■ WORK TASK 1 ■
Using the article about Donald Trump's civil fraud trial, decide whether each statement agrees with it: (a) closing arguments are set for 11 January; (b) Mr Trump testified on Monday morning as a headlining defence witness; (c) the attorney general's lawsuit seeks to recover $250m. Give yes or no for each, with the deciding words quoted from the article.

After 44 days across more than two months, witness testimony in a civil trial that could imperil Donald Trump’s real estate empire has concluded.

Final testimony on Wednesday morning closed a key chapter in a lawsuit that strikes at the heart of the former president’s persona as a successful businessman, a narrative that launched his presidential campaign and is now at the centre of a blockbuster lawsuit alleging a decade of fraud.

But the trial isn’t over just yet.

Lawyers for both parties will file their final briefs to the court by 5 January.

Closing arguments are scheduled for 11 January, and New York County Supreme Court Judge Arthur Engoron said he plans to issue a final ruling before the end of next month.

Mr Trump’s legal team has already appealed the judge’s damning pretrial ruling, and a lengthy appeals process following a final judgment is expected.

As he took his seat at the bench on Wednesday, Judge Engoron noted that the court will return in less than a month, “but in a strange way, I’m gonna miss this trial,” he said.

“It’s been an experience.”

The lawsuit from New York Attorney General Letitia James accuses Mr Trump, his two adults sons and their chief business associates of defrauding banks and other financial institutions by inflating his net worth and assets on annual statements of financial conditions — documents at the heart of the case — to secure favourable financing terms for some of his star properties.

Her lawsuit seeks to recover $250m (£203m) in ill-gotten gains and to strip the Trumps of doing business in the state, dealing a potentially crushing blow to the former president and the companies under his Trump Organization umbrella.

Judge Engoron’s pretrial judgment has already found Mr Trump and his co-defendants liable for fraud, leaving a trial to determine only what, if anything, they owe, and whether the attorney general succeeds on six other claims against them, including insurance fraud and conspiracy.

“While the judge already ruled in our favor and found that Donald Trump engaged in years of significant fraud and unjustly enriched himself and his family, this trial revealed the full extent of that fraud — and the defendants’ inability to disprove it,” Ms James said in a statement on Wednesday. “We look forward to presenting our closing argument on January 11.”

Donald Trump appears at his civil fraud trial in New York on 7 December. (AFP via Getty Images)

After nearly three months of Mr Trump’s in-court outbursts, high-profile witness testimony and a series of gag orders after the lower Manhattan courthouse was flooded with death threats, the trial came to a relatively anticlimactic ending on Wednesday after brief testimony from the second of two rebuttal witnesses introduced by the attorney general.

The former president was set to testify on Monday morning as a headlining defence witness, but he decided to drop out on Sunday night.

■ DATA FOR REVIEW ■
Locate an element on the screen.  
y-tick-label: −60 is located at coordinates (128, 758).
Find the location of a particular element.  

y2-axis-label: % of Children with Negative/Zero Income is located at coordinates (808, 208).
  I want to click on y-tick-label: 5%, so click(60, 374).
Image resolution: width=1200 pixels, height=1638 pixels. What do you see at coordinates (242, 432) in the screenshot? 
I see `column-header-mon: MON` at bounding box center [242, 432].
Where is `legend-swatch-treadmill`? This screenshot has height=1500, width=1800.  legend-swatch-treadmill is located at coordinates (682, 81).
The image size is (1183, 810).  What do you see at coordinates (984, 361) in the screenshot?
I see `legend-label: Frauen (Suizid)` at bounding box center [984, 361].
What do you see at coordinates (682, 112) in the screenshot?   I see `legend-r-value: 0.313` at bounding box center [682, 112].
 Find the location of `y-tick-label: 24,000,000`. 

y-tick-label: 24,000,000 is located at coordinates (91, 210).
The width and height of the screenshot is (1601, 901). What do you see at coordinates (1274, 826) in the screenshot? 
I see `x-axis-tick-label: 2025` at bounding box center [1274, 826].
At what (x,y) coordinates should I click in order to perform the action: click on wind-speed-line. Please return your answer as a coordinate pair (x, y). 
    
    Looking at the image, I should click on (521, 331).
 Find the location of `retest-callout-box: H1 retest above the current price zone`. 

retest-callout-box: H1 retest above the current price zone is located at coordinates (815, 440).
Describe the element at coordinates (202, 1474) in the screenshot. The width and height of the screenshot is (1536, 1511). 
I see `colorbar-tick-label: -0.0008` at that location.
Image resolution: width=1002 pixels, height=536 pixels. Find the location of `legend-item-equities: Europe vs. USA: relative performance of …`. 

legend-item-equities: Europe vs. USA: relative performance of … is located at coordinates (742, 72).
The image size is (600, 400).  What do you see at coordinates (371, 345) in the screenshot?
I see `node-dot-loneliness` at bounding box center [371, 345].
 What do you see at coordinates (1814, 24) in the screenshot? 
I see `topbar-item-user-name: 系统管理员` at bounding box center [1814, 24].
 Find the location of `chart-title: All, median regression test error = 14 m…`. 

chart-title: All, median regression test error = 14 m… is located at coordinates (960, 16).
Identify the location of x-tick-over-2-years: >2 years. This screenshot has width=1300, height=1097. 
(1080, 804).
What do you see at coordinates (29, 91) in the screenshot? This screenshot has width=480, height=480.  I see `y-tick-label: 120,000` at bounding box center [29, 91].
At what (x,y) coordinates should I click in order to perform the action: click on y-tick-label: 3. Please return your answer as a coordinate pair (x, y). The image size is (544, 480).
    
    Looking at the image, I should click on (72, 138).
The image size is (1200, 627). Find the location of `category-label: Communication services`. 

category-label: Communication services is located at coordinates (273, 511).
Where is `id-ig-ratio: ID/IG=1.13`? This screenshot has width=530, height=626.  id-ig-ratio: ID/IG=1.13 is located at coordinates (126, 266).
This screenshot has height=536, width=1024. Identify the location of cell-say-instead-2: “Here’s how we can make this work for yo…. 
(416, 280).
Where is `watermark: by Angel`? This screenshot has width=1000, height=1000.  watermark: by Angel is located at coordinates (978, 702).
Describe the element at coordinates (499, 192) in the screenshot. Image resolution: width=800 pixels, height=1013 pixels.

■ WORK TASK 2 ■
Repeat the listing's lines from its first line through the line containing "coordinates (682, 81).", inclusive.

■ TASK RESPONSE 1 ■
(a) Yes: "Closing arguments are scheduled for 11 January"
(b) No: "he decided to drop out on Sunday night"
(c) Yes: "Her lawsuit seeks to recover $250m (£203m) in ill-gotten gains"

■ TASK RESPONSE 2 ■
Locate an element on the screen.  
y-tick-label: −60 is located at coordinates (128, 758).
Find the location of a particular element.  

y2-axis-label: % of Children with Negative/Zero Income is located at coordinates (808, 208).
  I want to click on y-tick-label: 5%, so click(60, 374).
Image resolution: width=1200 pixels, height=1638 pixels. What do you see at coordinates (242, 432) in the screenshot? 
I see `column-header-mon: MON` at bounding box center [242, 432].
Where is `legend-swatch-treadmill`? This screenshot has height=1500, width=1800.  legend-swatch-treadmill is located at coordinates (682, 81).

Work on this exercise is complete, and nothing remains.